▶ Task requirements
Convert every row below into a Markdown table with the columns "Index" and "Line". Number the rows in order and omit blank lines.

-------------------------

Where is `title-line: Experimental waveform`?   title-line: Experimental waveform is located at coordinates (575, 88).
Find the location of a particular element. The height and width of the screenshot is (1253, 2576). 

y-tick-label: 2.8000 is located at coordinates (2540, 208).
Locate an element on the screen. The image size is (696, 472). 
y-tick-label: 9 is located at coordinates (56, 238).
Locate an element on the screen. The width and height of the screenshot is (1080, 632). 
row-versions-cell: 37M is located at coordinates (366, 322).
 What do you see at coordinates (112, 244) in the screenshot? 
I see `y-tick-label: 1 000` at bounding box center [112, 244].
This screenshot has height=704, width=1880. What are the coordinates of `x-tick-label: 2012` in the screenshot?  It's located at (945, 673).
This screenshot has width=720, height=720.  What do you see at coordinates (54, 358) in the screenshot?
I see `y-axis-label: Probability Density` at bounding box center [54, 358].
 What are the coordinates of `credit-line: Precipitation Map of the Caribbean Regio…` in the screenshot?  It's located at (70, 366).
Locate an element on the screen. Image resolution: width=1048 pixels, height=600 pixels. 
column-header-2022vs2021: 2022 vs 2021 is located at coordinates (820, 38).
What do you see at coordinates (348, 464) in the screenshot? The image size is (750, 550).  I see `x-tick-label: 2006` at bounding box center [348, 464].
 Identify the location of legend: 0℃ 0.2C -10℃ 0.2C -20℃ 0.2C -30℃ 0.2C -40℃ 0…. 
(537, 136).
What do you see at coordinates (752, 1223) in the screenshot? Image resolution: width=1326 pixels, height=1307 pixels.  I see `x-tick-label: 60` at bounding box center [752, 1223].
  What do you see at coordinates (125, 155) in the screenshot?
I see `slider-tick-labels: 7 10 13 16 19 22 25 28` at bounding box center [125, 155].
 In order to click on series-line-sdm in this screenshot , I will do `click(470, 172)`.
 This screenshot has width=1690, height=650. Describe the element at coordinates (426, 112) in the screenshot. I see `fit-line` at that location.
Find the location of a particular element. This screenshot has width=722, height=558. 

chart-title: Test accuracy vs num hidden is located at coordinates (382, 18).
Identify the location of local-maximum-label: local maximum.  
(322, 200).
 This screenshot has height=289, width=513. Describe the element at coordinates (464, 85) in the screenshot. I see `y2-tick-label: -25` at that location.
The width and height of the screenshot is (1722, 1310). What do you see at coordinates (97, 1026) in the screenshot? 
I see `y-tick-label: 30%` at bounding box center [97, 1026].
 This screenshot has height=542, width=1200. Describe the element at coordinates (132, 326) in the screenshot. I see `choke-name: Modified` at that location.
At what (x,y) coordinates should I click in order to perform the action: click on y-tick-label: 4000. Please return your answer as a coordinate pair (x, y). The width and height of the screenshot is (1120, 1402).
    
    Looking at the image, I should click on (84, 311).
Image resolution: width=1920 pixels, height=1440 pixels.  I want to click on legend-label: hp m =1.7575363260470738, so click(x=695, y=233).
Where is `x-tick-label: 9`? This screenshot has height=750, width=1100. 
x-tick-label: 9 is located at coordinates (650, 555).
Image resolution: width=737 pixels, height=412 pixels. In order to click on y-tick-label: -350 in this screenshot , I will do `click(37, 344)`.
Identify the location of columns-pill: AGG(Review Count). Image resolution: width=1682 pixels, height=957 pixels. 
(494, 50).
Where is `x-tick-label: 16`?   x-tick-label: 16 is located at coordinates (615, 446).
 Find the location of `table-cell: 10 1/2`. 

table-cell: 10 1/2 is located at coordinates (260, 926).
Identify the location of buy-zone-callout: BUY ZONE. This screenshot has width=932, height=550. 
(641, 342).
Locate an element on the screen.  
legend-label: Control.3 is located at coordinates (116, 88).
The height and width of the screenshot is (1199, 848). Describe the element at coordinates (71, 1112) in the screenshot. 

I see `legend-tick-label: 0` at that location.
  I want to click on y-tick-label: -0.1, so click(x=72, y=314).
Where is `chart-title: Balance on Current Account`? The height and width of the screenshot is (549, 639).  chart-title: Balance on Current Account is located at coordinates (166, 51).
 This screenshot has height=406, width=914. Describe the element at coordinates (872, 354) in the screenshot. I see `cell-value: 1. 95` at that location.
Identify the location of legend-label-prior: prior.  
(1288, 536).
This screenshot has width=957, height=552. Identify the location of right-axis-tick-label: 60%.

-------------------------

▶ Your response
| Index | Line |
|---|---|
| 1 | Where is `title-line: Experimental waveform`?   title-line: Experimental waveform is located at coordinates (575, 88). |
| 2 | Find the location of a particular element. The height and width of the screenshot is (1253, 2576).  |
| 3 | y-tick-label: 2.8000 is located at coordinates (2540, 208). |
| 4 | Locate an element on the screen. The image size is (696, 472).  |
| 5 | y-tick-label: 9 is located at coordinates (56, 238). |
| 6 | Locate an element on the screen. The width and height of the screenshot is (1080, 632).  |
| 7 | row-versions-cell: 37M is located at coordinates (366, 322). |
| 8 |  What do you see at coordinates (112, 244) in the screenshot?  |
| 9 | I see `y-tick-label: 1 000` at bounding box center [112, 244]. |
| 10 | This screenshot has height=704, width=1880. What are the coordinates of `x-tick-label: 2012` in the screenshot?  It's located at (945, 673). |
| 11 | This screenshot has width=720, height=720.  What do you see at coordinates (54, 358) in the screenshot? |
| 12 | I see `y-axis-label: Probability Density` at bounding box center [54, 358]. |
| 13 |  What are the coordinates of `credit-line: Precipitation Map of the Caribbean Regio…` in the screenshot?  It's located at (70, 366). |
| 14 | Locate an element on the screen. Image resolution: width=1048 pixels, height=600 pixels.  |
| 15 | column-header-2022vs2021: 2022 vs 2021 is located at coordinates (820, 38). |
| 16 | What do you see at coordinates (348, 464) in the screenshot? The image size is (750, 550).  I see `x-tick-label: 2006` at bounding box center [348, 464]. |
| 17 |  Identify the location of legend: 0℃ 0.2C -10℃ 0.2C -20℃ 0.2C -30℃ 0.2C -40℃ 0….  |
| 18 | (537, 136). |
| 19 | What do you see at coordinates (752, 1223) in the screenshot? Image resolution: width=1326 pixels, height=1307 pixels.  I see `x-tick-label: 60` at bounding box center [752, 1223]. |
| 20 |   What do you see at coordinates (125, 155) in the screenshot? |
| 21 | I see `slider-tick-labels: 7 10 13 16 19 22 25 28` at bounding box center [125, 155]. |
| 22 |  In order to click on series-line-sdm in this screenshot , I will do `click(470, 172)`. |
| 23 |  This screenshot has width=1690, height=650. Describe the element at coordinates (426, 112) in the screenshot. I see `fit-line` at that location. |
| 24 | Find the location of a particular element. This screenshot has width=722, height=558.  |
| 25 | chart-title: Test accuracy vs num hidden is located at coordinates (382, 18). |
| 26 | Identify the location of local-maximum-label: local maximum.   |
| 27 | (322, 200). |
| 28 |  This screenshot has height=289, width=513. Describe the element at coordinates (464, 85) in the screenshot. I see `y2-tick-label: -25` at that location. |
| 29 | The width and height of the screenshot is (1722, 1310). What do you see at coordinates (97, 1026) in the screenshot?  |
| 30 | I see `y-tick-label: 30%` at bounding box center [97, 1026]. |
| 31 |  This screenshot has height=542, width=1200. Describe the element at coordinates (132, 326) in the screenshot. I see `choke-name: Modified` at that location. |
| 32 | At what (x,y) coordinates should I click in order to perform the action: click on y-tick-label: 4000. Please return your answer as a coordinate pair (x, y). The width and height of the screenshot is (1120, 1402). |
| 33 |     Looking at the image, I should click on (84, 311). |
| 34 | Image resolution: width=1920 pixels, height=1440 pixels.  I want to click on legend-label: hp m =1.7575363260470738, so click(x=695, y=233). |
| 35 | Where is `x-tick-label: 9`? This screenshot has height=750, width=1100.  |
| 36 | x-tick-label: 9 is located at coordinates (650, 555). |
| 37 | Image resolution: width=737 pixels, height=412 pixels. In order to click on y-tick-label: -350 in this screenshot , I will do `click(37, 344)`. |
| 38 | Identify the location of columns-pill: AGG(Review Count). Image resolution: width=1682 pixels, height=957 pixels.  |
| 39 | (494, 50). |
| 40 | Where is `x-tick-label: 16`?   x-tick-label: 16 is located at coordinates (615, 446). |
| 41 |  Find the location of `table-cell: 10 1/2`.  |
| 42 | table-cell: 10 1/2 is located at coordinates (260, 926). |
| 43 | Identify the location of buy-zone-callout: BUY ZONE. This screenshot has width=932, height=550.  |
| 44 | (641, 342). |
| 45 | Locate an element on the screen.   |
| 46 | legend-label: Control.3 is located at coordinates (116, 88). |
| 47 | The height and width of the screenshot is (1199, 848). Describe the element at coordinates (71, 1112) in the screenshot.  |
| 48 | I see `legend-tick-label: 0` at that location. |
| 49 |   I want to click on y-tick-label: -0.1, so click(x=72, y=314). |
| 50 | Where is `chart-title: Balance on Current Account`? The height and width of the screenshot is (549, 639).  chart-title: Balance on Current Account is located at coordinates (166, 51). |
| 51 |  This screenshot has height=406, width=914. Describe the element at coordinates (872, 354) in the screenshot. I see `cell-value: 1. 95` at that location. |
| 52 | Identify the location of legend-label-prior: prior.   |
| 53 | (1288, 536). |
| 54 | This screenshot has width=957, height=552. Identify the location of right-axis-tick-label: 60%. |